Excerpt to read:
____________
Ask HN: How do you really feel about web-based programming? - seeing
1) What do you love about it?<p>2) What do you hate about it?<p>3) What do you wish got better?
======
macscam
1) What do you love about it? \- making things \- logical element of
programming.

2) What do you hate about it? \- css, javascript bugs \- tech-bro culture \-
gloat of companies

3) What do you wish got better? \- more companies making products helping the
world / making a difference \- less competition for jobs

------
brianwawok
1) instant feedback. Not just some backend code no one sees.

2) Javascript and npm and all that is rubbish. Rather write web 1.0 than
import leftpad in grunt

3) Scala.JS is good. We need more good stuff to compile down to web assembly
so we can write browser code in a sane language.

------
coderKen
1\. Visible results, easily shared, just send a link.

2\. Over-tooling and complex architectures, look at NPM and Flux(react)

3\. Inbuilt dependency management by browser, Grunt/Gulp/Bower/Webpack/ the
compression and minification done by these should be handled by browsers so
that we no longer have need for them. Just one standard configuration to be
used by everyone.

------
ryanlm
I love that it's somewhat the most portable platform.

------
LarryMade2
Are we talking about web-based technologies, or programming via the web with
on-line tools?
____________
Dataset entries:

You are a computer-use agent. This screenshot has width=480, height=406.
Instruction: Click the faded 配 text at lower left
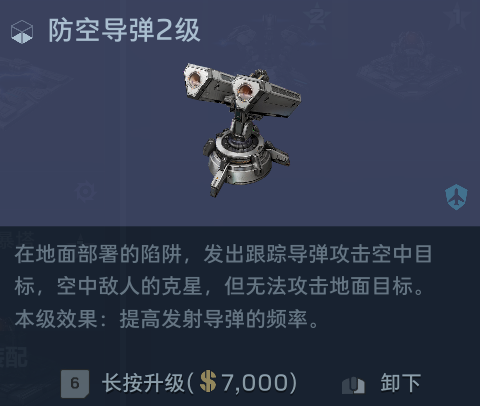[x=13, y=357]
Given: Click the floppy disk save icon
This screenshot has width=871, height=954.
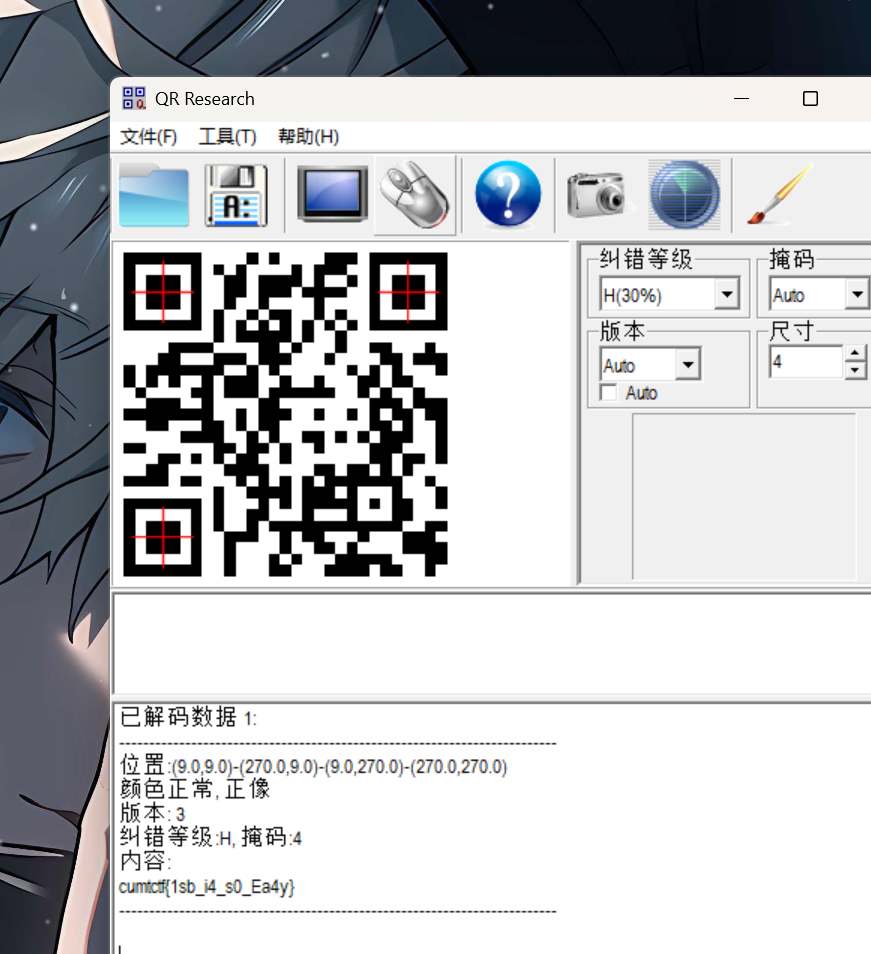Looking at the screenshot, I should click(x=236, y=195).
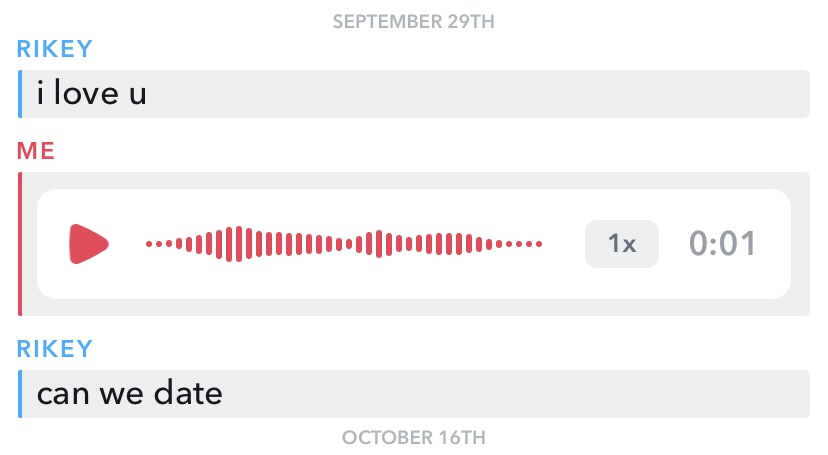Click the OCTOBER 16TH date header

[x=413, y=438]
____________
Instruction: From the forum thread on web-based programming above, return the passage from "3) What do you wish got better? \- more" to "a sane language." word for word.

Exercise response:
3) What do you wish got better? \- more companies making products helping the
world / making a difference \- less competition for jobs

------
brianwawok
1) instant feedback. Not just some backend code no one sees.

2) Javascript and npm and all that is rubbish. Rather write web 1.0 than
import leftpad in grunt

3) Scala.JS is good. We need more good stuff to compile down to web assembly
so we can write browser code in a sane language.